David Hamilton: Three Children's Songs of Katherine Mansfield

  1. This is Just a Little Song
  2. The Lonesome Child
  3. A Day in Bed

These three settings were written for a centennial concert of songs setting the poetry of Katherine Mansfield (1888-1923). Mansfield wrote short stories, poetry, letters, journals and reviews, and is regarded as a central figure in British modernism.Three story collections were published while she was alive and two posthumously. She spent much of her life in England and Europe, eventually succumbing to tuberculosis. These children’s poems, from the 1907 collection “Children’s Book of Verse”, are early examples of her writing and not as widely known as her later poetry and short stories.They have a charm all of their own, while following the conventions of similar writers of the period such as Robert Louis Stevenson, Hans Christian Andersen, andWalter de la Mare.
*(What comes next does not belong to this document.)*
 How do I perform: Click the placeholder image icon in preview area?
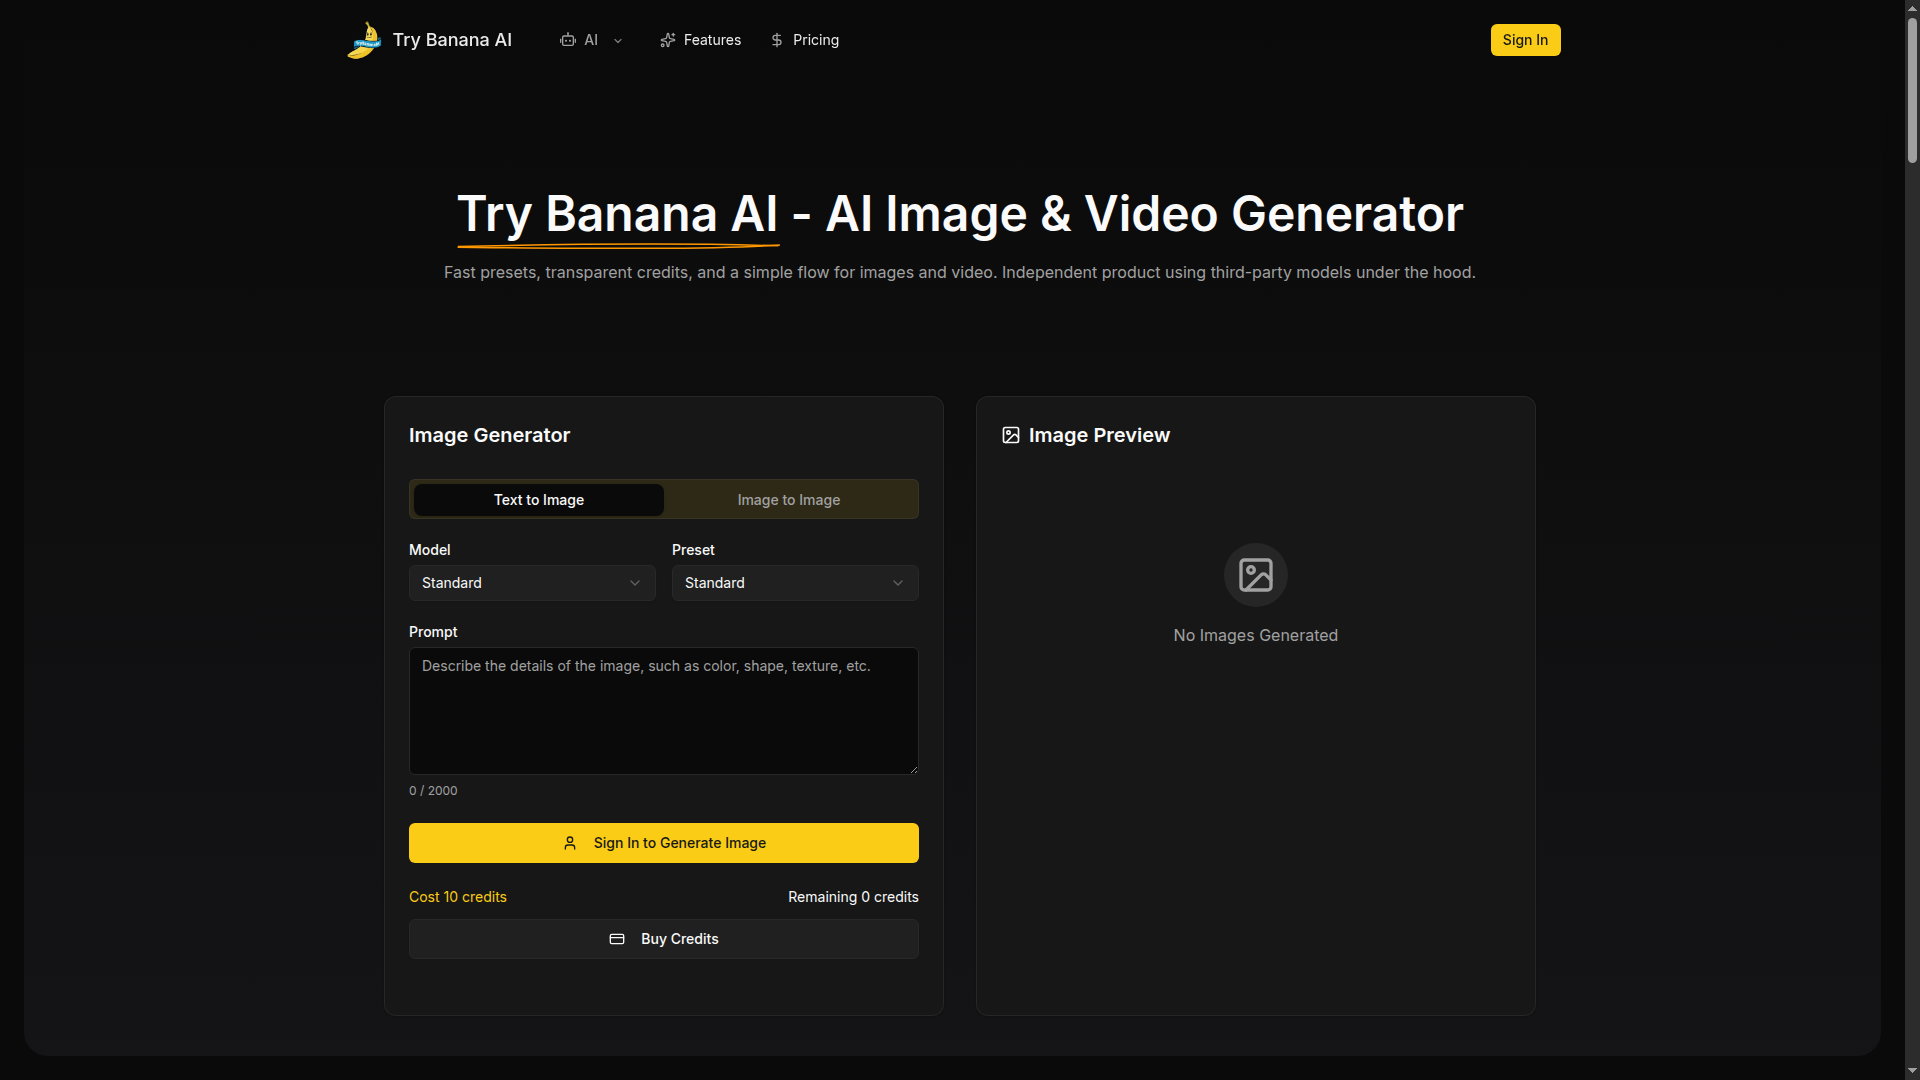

The three poems set here all have a bittersweet tinge - from the child suffering illness, to the lonely child desperately wanting playmates, and the child confined to bed with a cold wondering if she’s been abandoned. “Three Children’s Songs of Katherine Mansfield” was written for pianist Sherry Grant and mezzo-soprano Tessa Romano.

—> Click here to learn more about David Hamilton


Mary Brett: Nocturne

—> Click here to learn more about Mary Brett


Ross Carey: Two Poems of Katherine Mansfield

  1. Sea Song
  2. There is a Solemn Wind Tonight

The two poems of Katherine Mansfield’s I’ve chosen both resonate for me on a very intimate level. There is a Solemn Wind Tonight speaks of that elemental force of nature that every born and bred Wellingtonian feels in their bones, and that perhaps continues to have a mysterious kind of hold upon our psyches. Sea Song likewise is an ode to memory, those bittersweet echoes of a more carefree existence that Mansfield seems to acknowledge begrudgingly: ‘Memory dwells in my faraway home/She has nothing to do with me’. ‘Sea Song’ concludes with an extended passage for piano solo during which our poet/protagonist attempts to reconcile her alienated present with an idealised yet ultimately out of reach past. Two Poems of Katherine Mansfield were composed in Xinzheng, China in May & June 2023 and are dedicated to their first interpreters, Tessa Romano and Sherry Grant, and to John Sharpley, like K.M. a fellow traveller across cultures and a chronicler of imaginative power.